E tu, felice felce, nel tempo inane e vuoto
deridendomi sicura ti radichi, t’avviticchi, gioisci
e poi sprofondi in torbidi sogni d’amore-umore.
Il tempo è una pagine vuota, la storia è un foglio bianco
che noi riempiamo con le nostre guerre, come diceva Hegel. La felicità umana
come una verghiana nave “Provvidenza” sprofonda nel mare dei sogni d’amore, ove
“il naufragar m’è dolce”. La poesia di Gavianu si dimena tra meta-poietico e
pseudo-sonetti.
Fummo e siamo fissità in moti illusori
o momenti gioiosi che anelano al più luce.

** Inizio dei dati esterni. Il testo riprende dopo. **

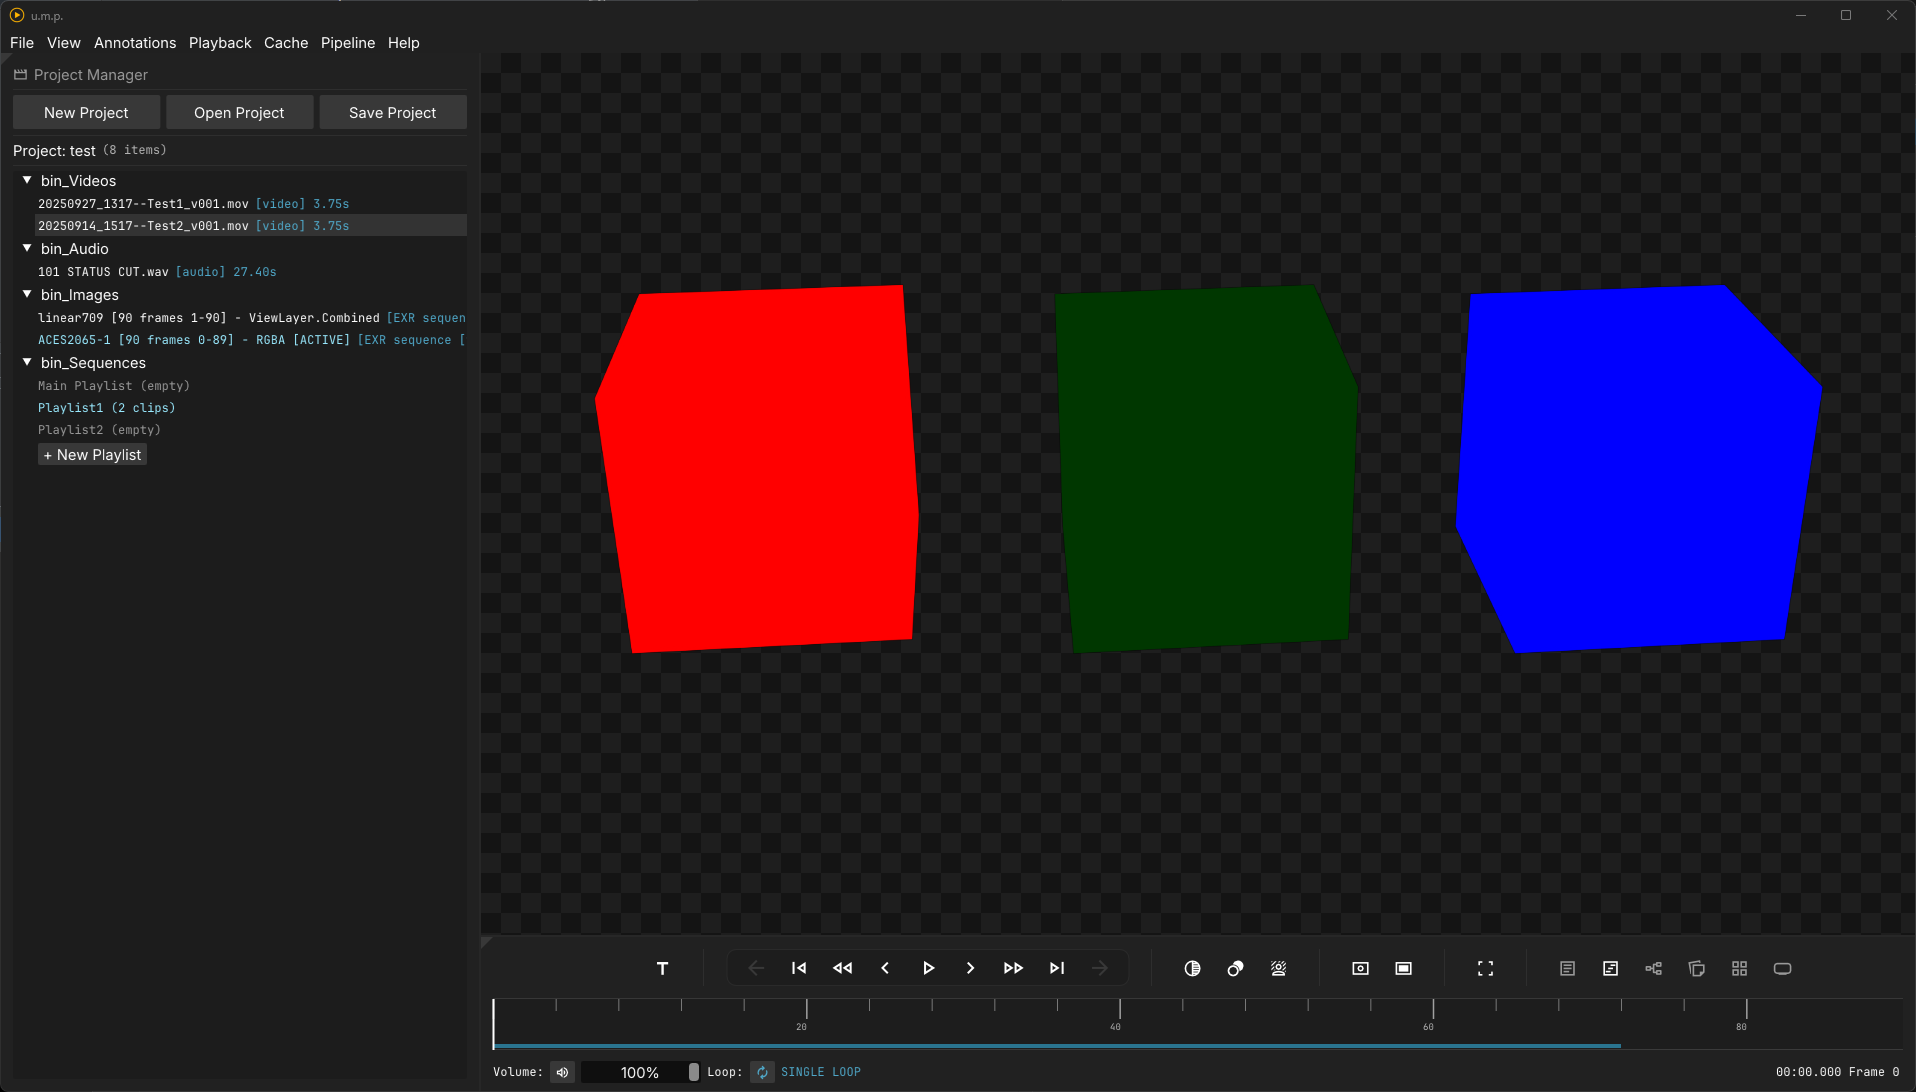Collapse the bin_Audio folder
Viewport: 1916px width, 1092px height.
point(27,248)
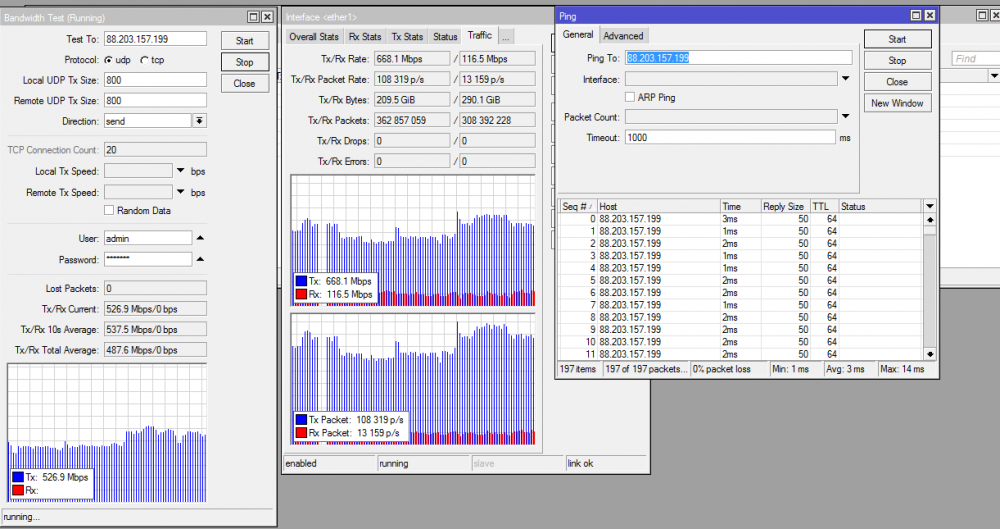Tick the ARP Ping checkbox
This screenshot has width=1000, height=529.
point(630,97)
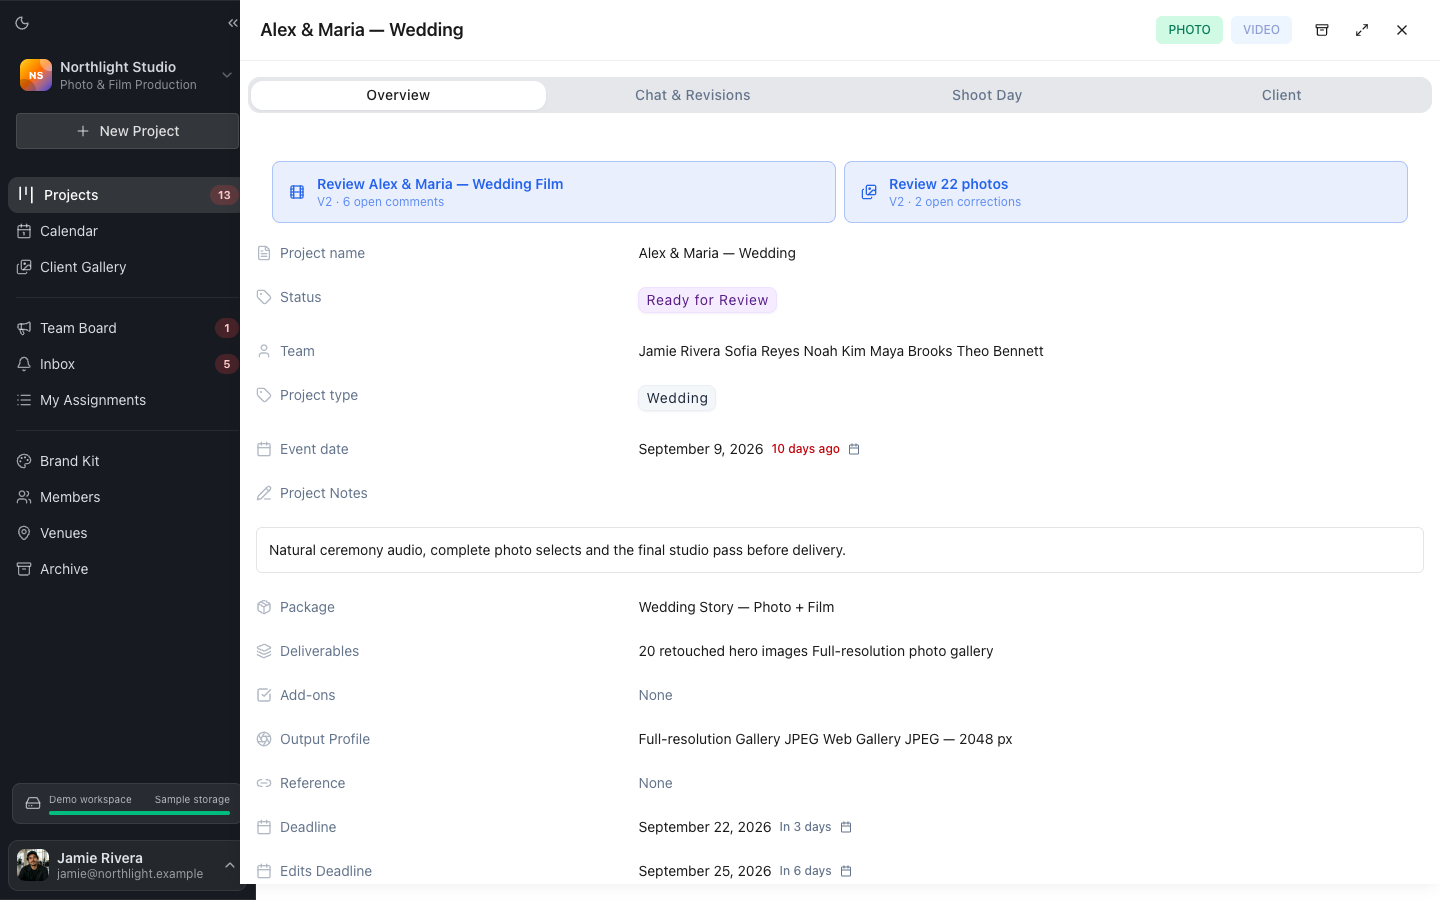Click the sample storage progress bar
The height and width of the screenshot is (900, 1440).
tap(139, 813)

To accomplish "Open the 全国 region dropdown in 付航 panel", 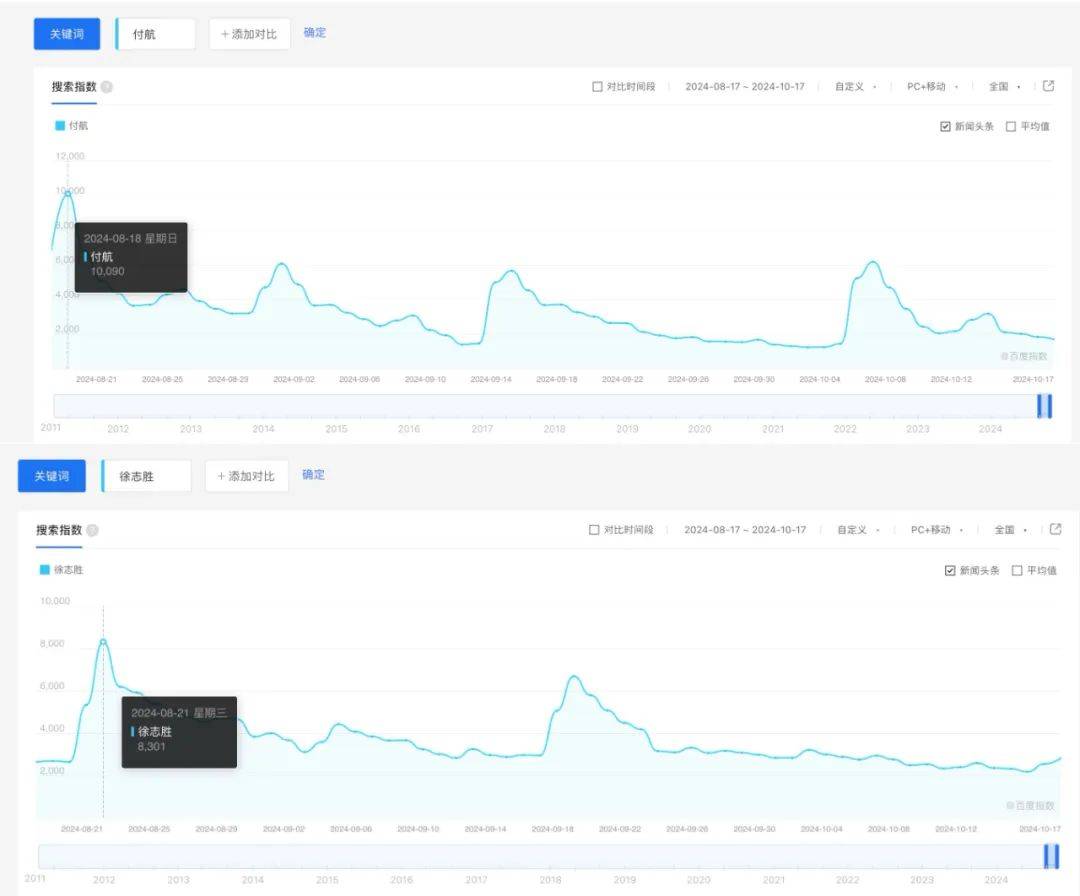I will 1003,87.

Siamo eleatici frammenti di quell’essere che s’asconde e che
anela perennemente ad uscire alla luce del giorno:
E quindi uscimmo a riveder le stelle.
La poesie di Gavianu riecheggia una forte eco
esistenziale ed esistenzialista che rimbomba nelle casse armoniche celebrali
con richiami dissonanti d’ogni tipo: letterari, filosofici soprattutto, o
semplici richiami, flash, frammenti mnestici che si ricompongono come puzzle di
manufatti archeo-psichici. L’armonia esteriore, fonetica, s’intreccia con
reconditi significati, con morfemi e “logemi”, che riportano a strati latenti
della psiche. Le poesie di Gavianu vanno rilette, non si capiscono subito: è
come ripercorrere la corteccia di un tronco vivente, o una sezione geologica,
ove si scorgono le varie fasi, o stadi concentrici, le vite che ripopolano
l’esistenza, che è banale nella sua conformazione, ma nella sua essenza mira
all’autenticità. Questa ricerca di autenticità si riflette in una
versificazione densa, a volte scoscesa, che si aggrappa a brandelli di sistemi.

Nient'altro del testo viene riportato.